# Speech2Text
## Overview
The Speech2Text model was proposed in [fairseq S2T: Fast Speech-to-Text Modeling with fairseq](https://arxiv.org/abs/2010.05171) by Changhan Wang, Yun Tang, Xutai Ma, Anne Wu, Dmytro Okhonko, Juan Pino. It's a
transformer-based seq2seq (encoder-decoder) model designed for end-to-end Automatic Speech Recognition (ASR) and Speech
Translation (ST). It uses a convolutional downsampler to reduce the length of speech inputs by 3/4th before they are
fed into the encoder. The model is trained with standard autoregressive cross-entropy loss and generates the
transcripts/translations autoregressively. Speech2Text has been fine-tuned on several datasets for ASR and ST:
[LibriSpeech](http://www.openslr.org/12), [CoVoST 2](https://github.com/facebookresearch/covost), [MuST-C](https://ict.fbk.eu/must-c/).
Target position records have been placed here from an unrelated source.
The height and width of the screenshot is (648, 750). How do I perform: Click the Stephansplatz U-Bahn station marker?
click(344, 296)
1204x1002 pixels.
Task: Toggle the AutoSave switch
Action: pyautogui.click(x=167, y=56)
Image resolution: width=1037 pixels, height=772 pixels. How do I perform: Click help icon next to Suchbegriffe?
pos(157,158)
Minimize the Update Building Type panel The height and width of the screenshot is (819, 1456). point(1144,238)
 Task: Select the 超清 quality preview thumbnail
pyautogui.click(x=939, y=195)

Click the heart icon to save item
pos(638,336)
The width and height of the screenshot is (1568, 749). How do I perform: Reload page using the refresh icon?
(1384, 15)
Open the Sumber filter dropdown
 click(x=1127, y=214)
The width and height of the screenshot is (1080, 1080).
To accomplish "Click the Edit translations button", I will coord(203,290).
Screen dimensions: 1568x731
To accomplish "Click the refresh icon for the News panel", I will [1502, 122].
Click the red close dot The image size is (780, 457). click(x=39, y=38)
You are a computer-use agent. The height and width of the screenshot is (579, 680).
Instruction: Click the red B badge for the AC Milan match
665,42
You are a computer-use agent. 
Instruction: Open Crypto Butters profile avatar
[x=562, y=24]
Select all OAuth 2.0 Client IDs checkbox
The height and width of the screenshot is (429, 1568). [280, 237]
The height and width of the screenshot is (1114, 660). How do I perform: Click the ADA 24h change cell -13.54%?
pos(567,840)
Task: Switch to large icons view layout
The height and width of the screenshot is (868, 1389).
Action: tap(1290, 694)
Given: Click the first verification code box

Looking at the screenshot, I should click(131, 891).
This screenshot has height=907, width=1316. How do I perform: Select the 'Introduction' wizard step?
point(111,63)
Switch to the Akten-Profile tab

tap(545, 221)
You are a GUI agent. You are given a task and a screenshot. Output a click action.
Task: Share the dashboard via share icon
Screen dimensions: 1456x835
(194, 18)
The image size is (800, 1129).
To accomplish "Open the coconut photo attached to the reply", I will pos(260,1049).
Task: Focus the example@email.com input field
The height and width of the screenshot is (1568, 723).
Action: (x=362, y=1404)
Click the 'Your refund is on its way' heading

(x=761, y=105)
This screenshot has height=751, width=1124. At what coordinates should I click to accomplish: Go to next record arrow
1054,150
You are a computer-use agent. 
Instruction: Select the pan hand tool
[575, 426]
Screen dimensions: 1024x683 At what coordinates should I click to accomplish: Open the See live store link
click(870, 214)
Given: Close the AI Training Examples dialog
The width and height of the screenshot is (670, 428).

This model was contributed by [valhalla](https://huggingface.co/valhalla). The original code can be found [here](https://github.com/pytorch/fairseq/tree/master/examples/speech_to_text).
## Inference
Speech2Text is a speech model that accepts a float tensor of log-mel filter-bank features extracted from the speech
signal. It's a transformer-based seq2seq model, so the transcripts/translations are generated autoregressively. The
`generate()` method can be used for inference.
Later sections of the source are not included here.